### [AUFGABENSTELLUNG]
Wiederhole aus der folgenden Auflistung wortgetreu die Zeilen von der Zeile mit "Given: Click the filter" bis einschließlich der Zeile mit "pos(544,15)".

(Einträge zu Oberflächenelementen)
********
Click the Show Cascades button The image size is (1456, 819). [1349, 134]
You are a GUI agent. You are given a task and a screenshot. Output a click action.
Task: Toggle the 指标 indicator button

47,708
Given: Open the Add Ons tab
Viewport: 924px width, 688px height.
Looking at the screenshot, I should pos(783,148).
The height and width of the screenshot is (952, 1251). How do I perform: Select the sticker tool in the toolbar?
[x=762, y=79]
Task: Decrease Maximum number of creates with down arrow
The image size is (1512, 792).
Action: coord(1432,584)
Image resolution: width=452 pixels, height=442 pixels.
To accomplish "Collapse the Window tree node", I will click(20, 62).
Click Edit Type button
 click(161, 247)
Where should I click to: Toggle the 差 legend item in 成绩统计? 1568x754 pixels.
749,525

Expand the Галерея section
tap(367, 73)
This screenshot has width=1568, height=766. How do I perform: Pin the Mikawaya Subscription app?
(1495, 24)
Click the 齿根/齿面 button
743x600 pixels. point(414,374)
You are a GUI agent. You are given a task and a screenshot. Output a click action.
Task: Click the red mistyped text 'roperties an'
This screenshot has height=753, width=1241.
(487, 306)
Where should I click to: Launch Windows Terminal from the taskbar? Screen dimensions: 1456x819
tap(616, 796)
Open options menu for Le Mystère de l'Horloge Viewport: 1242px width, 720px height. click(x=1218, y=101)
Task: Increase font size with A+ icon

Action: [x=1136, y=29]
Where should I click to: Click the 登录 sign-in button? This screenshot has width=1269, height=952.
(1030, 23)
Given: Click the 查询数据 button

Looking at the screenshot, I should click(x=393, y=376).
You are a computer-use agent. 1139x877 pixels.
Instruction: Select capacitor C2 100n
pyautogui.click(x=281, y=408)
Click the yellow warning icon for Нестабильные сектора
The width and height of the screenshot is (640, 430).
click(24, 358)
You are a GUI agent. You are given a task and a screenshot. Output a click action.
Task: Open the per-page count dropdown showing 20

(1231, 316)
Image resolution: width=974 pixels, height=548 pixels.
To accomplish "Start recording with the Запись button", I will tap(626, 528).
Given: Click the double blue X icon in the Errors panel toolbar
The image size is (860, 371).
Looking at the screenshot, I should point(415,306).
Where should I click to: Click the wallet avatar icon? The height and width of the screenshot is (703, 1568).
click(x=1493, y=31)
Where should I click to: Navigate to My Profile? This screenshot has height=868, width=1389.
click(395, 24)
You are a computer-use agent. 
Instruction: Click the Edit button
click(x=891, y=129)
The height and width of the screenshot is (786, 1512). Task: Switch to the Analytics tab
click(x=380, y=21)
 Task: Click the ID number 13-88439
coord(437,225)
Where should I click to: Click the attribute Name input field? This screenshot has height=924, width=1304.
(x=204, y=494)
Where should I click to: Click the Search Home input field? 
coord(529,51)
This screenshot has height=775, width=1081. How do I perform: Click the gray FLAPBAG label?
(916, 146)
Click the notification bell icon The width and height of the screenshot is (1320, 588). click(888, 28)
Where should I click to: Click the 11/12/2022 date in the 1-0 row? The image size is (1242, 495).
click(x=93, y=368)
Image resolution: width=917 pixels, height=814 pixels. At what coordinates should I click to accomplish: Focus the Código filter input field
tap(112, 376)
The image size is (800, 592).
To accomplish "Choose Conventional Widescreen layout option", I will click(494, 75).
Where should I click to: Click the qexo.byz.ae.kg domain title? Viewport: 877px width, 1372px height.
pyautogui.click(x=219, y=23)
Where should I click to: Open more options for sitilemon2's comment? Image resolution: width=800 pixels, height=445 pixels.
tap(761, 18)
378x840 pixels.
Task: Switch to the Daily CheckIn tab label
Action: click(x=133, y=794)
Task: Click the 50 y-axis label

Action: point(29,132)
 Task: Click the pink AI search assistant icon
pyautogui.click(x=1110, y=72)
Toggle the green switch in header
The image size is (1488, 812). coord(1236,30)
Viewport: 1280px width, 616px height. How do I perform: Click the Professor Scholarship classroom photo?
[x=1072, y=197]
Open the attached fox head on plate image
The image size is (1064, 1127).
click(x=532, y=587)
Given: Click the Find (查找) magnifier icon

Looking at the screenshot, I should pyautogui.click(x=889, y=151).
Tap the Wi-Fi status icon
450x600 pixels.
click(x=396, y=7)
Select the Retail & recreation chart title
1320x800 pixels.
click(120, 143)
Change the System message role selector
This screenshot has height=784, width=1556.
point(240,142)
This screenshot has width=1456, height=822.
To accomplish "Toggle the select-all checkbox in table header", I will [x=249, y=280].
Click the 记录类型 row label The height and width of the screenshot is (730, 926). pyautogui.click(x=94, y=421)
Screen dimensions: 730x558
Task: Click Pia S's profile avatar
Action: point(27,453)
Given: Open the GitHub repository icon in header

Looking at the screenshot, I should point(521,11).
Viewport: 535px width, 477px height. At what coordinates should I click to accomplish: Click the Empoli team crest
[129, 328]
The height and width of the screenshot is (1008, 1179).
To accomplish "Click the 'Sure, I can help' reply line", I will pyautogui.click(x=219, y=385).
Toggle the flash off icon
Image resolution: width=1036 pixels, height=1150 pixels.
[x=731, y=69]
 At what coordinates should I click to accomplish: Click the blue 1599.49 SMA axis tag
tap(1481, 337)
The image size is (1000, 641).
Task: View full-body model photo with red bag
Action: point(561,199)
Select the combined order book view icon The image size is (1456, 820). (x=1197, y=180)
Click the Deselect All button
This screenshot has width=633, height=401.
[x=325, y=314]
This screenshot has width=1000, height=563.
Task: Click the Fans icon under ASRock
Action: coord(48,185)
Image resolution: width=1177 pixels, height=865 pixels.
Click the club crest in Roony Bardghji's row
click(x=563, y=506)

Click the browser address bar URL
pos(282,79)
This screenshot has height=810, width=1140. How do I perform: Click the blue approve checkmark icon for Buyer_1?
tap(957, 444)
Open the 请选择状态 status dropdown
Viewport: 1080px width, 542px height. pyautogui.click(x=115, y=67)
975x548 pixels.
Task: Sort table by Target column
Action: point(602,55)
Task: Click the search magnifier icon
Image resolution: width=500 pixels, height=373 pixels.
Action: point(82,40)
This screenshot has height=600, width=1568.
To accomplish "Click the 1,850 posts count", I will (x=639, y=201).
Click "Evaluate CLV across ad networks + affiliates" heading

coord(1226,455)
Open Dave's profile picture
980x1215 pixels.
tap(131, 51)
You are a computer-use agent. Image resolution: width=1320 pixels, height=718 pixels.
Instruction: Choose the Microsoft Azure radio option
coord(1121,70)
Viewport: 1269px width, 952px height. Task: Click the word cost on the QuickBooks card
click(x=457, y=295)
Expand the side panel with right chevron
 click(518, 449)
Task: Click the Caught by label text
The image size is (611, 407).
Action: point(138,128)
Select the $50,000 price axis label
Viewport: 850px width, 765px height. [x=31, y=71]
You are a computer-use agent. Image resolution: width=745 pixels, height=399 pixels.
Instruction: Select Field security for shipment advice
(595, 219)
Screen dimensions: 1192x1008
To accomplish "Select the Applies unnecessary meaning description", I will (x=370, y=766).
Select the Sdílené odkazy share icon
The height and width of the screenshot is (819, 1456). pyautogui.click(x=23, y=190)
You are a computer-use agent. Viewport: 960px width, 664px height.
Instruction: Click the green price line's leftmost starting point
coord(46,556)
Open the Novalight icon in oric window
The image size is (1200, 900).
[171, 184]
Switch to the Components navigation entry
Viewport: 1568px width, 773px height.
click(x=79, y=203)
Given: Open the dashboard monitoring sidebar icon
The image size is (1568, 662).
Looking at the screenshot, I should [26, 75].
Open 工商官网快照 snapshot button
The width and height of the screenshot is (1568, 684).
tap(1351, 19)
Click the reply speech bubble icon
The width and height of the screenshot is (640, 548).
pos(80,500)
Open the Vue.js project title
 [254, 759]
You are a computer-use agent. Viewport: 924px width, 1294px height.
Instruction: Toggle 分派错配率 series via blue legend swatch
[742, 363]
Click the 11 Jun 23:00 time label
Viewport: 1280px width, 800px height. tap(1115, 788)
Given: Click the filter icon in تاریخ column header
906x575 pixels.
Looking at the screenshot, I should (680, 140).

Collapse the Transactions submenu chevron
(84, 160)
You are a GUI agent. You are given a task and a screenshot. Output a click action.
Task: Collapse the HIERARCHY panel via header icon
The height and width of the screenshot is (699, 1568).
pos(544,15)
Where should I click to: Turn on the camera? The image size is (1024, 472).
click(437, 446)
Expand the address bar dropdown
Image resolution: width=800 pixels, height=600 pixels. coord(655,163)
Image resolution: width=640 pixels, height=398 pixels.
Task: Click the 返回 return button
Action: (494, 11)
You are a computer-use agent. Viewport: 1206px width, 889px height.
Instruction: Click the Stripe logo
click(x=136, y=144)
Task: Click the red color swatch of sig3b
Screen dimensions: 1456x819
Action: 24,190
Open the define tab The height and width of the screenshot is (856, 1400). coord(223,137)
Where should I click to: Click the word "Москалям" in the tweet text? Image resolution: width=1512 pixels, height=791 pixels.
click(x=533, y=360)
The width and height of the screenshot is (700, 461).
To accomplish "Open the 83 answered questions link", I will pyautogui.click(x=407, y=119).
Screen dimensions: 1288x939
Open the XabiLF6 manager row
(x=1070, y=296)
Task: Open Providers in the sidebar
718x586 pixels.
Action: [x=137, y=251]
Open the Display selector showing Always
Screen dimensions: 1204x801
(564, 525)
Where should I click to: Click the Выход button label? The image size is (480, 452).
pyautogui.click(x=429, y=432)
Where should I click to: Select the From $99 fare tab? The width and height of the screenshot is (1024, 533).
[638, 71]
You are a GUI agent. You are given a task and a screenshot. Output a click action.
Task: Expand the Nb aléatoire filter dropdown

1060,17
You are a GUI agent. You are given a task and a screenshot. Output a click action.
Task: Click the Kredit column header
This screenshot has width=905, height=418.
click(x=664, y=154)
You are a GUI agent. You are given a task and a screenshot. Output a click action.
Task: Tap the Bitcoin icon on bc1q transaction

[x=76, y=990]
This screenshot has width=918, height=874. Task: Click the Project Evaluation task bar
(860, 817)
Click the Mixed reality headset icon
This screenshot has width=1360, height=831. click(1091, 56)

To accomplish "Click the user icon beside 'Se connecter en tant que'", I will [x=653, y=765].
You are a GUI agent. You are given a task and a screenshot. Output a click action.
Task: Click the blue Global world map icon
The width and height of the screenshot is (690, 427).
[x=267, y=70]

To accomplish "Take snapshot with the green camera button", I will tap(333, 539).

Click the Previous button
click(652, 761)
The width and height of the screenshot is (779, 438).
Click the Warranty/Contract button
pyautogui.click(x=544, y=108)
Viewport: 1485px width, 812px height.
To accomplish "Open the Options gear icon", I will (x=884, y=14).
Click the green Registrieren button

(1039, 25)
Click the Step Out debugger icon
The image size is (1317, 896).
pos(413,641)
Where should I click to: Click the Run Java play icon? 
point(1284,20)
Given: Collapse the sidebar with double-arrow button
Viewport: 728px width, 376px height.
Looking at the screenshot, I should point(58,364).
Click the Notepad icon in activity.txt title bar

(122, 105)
********
### [LÖSUNG DER AUFGABE]
Given: Click the filter icon in تاریخ column header
906x575 pixels.
Looking at the screenshot, I should (680, 140).

Collapse the Transactions submenu chevron
(84, 160)
You are a GUI agent. You are given a task and a screenshot. Output a click action.
Task: Collapse the HIERARCHY panel via header icon
The height and width of the screenshot is (699, 1568).
pos(544,15)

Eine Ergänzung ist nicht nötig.